### [WHAT YOU SHOULD DO]
Once you reach the line holding "The width and height of the screenshot is (1058, 680).", write out that line and every later one exactly, ending with the last line of the data; write nothing else.

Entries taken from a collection
---

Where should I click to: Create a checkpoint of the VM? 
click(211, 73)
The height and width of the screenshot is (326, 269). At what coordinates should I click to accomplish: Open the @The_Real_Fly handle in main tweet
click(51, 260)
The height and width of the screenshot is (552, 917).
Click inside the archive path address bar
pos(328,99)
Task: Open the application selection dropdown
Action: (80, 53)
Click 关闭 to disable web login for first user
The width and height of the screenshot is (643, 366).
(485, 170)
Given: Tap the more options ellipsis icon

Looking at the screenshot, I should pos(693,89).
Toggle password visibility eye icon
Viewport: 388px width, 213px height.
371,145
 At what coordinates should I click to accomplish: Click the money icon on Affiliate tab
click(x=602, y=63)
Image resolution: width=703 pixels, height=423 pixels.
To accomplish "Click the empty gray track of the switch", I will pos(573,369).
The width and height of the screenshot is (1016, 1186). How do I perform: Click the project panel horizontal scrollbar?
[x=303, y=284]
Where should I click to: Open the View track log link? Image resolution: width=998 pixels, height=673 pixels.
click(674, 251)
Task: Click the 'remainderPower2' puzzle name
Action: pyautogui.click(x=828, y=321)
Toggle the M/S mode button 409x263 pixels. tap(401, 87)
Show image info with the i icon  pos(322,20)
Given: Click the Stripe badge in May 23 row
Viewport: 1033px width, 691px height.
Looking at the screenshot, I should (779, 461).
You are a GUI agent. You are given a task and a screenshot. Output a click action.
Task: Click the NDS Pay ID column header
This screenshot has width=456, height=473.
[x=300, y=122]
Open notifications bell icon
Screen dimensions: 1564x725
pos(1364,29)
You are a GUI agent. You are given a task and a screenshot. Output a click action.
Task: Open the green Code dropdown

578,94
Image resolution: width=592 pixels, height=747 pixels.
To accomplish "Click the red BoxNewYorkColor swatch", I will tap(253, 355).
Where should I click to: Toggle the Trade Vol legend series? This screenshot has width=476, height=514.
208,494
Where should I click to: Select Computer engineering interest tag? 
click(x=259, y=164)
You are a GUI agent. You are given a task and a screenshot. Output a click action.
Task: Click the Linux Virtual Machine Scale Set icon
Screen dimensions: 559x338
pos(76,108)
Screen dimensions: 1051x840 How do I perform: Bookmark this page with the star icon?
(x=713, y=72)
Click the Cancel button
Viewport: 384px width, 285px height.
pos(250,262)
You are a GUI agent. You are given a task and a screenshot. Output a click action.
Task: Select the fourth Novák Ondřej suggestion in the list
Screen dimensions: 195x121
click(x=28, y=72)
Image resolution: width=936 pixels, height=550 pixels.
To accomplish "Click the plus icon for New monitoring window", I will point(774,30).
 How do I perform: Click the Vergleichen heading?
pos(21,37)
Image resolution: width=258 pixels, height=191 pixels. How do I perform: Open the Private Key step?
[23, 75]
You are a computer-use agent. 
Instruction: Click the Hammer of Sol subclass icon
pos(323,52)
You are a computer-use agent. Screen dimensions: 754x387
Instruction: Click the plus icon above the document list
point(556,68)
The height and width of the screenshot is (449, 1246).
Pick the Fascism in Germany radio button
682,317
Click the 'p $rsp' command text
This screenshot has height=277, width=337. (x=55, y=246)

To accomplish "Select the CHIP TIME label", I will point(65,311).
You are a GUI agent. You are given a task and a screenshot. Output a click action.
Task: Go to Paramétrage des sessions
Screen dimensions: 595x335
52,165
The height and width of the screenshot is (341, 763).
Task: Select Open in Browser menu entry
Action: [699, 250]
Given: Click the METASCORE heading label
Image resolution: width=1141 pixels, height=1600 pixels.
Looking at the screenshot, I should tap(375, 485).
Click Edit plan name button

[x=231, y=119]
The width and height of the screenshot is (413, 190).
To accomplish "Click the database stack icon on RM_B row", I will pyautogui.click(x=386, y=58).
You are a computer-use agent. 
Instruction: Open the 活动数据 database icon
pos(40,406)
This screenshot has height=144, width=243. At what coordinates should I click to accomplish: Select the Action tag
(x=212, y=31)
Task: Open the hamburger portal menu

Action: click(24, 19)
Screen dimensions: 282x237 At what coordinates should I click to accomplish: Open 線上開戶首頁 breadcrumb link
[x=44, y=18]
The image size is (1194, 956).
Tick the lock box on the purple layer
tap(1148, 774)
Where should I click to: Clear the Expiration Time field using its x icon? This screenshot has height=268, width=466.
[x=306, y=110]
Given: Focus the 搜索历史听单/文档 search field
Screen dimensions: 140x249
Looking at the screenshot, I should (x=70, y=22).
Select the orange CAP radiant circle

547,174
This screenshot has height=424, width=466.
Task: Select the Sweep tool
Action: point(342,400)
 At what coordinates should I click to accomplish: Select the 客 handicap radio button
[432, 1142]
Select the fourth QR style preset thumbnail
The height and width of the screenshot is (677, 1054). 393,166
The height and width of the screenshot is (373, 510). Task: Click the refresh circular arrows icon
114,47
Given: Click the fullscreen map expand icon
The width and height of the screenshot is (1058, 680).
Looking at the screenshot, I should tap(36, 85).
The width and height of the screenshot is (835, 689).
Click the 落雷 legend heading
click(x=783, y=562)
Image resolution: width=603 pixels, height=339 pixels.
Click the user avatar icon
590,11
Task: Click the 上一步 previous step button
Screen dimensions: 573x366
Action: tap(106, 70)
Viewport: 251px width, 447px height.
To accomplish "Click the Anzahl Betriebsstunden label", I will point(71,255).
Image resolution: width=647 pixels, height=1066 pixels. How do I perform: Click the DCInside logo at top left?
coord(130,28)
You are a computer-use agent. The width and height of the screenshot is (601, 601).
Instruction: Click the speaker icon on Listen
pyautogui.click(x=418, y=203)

---

### [ANSWER TO THIS EXERCISE]
The width and height of the screenshot is (1058, 680).
Looking at the screenshot, I should tap(36, 85).
The width and height of the screenshot is (835, 689).
Click the 落雷 legend heading
click(x=783, y=562)
Image resolution: width=603 pixels, height=339 pixels.
Click the user avatar icon
590,11
Task: Click the 上一步 previous step button
Screen dimensions: 573x366
Action: tap(106, 70)
Viewport: 251px width, 447px height.
To accomplish "Click the Anzahl Betriebsstunden label", I will point(71,255).
Image resolution: width=647 pixels, height=1066 pixels. How do I perform: Click the DCInside logo at top left?
coord(130,28)
You are a computer-use agent. The width and height of the screenshot is (601, 601).
Instruction: Click the speaker icon on Listen
pyautogui.click(x=418, y=203)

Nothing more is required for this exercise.